このように、本発明による音声認識装置によれば、入力
音声の単語時間長と標準パターンとじて登録された音声
の単語時間長との差の大きさが所定時間内のときのみパ
ターンのマツチング計算ヲ行なうようになされているた
め、入力音声の単語時間長と登録された音声の単語時間
長との差が大速くなると共に極端に長さの異なる単語ど
うしのミスマツチングがなくなり認識率の向上が図れる
のである。As described above, according to the speech recognition device according to the present invention, pattern matching calculation is performed only when the magnitude of the difference between the word duration of input speech and the word duration of speech registered as a standard pattern is within a predetermined time. As a result, the difference between the word duration of the input speech and the word duration of the registered speech becomes much faster, and mismatching between words with extremely different lengths is eliminated, improving the recognition rate. It is.

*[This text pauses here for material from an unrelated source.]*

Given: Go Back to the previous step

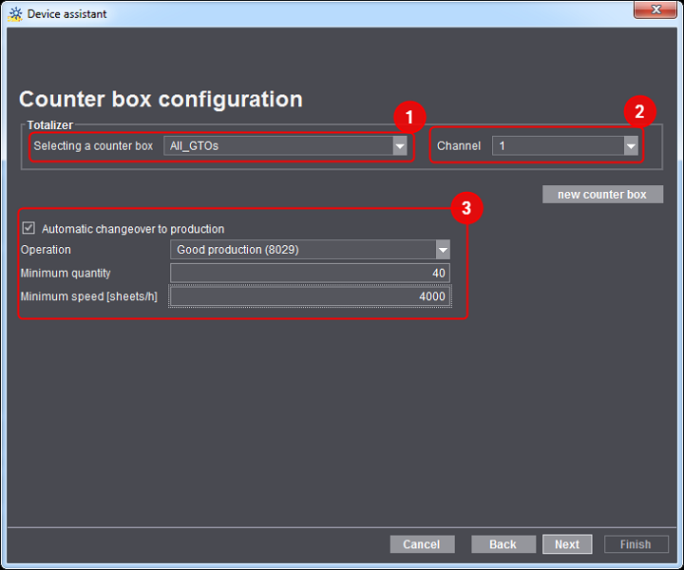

[Brief explanation of drawings]

第１図は本発明の実施例を示すブロック図、第２図は第
１図のマイクロコンピュータの動作フロー図、第３図は
音声レベルの時間的変動を示す特性図。主安部分の符号の説明１・・・・・・マイクロホン３・・・　特徴抽出回路４・・・・・　フィルタ回路５・・・・マルチプレクサ６・・・・・・・・・Ａ　／　Ｄ変換器７・・・・・・
・・・マイクロコンピュータ出願人　　パイオニア株式
会社代理人　　弁理士　藤　村　元　彦FIG. 1 is a block diagram showing an embodiment of the present invention, FIG. 2 is an operation flow diagram of the microcomputer shown in FIG. 1, and FIG. 3 is a characteristic diagram showing temporal fluctuations in audio level. Explanation of the symbols of the main part 1...Microphone 3...Feature extraction circuit 4...Filter circuit 5...Multiplexer 6...A/D conversion Vessel 7...
...Microcomputer applicant Pioneer Co., Ltd. agent Patent attorney Motohiko Fujimura

Claims

[Claims]

(1) A speech recognition device that extracts the features of input speech, creates an input pattern, and matches the input pattern with a pre-registered standard pattern, wherein 1. A speech recognition device characterized in that the matching is performed only when the magnitude of the difference between the word length of the speech and the word duration is within a predetermined time.

(2) The speech recognition device according to claim 1, wherein the word duration of the input speech is determined from the level of the input speech.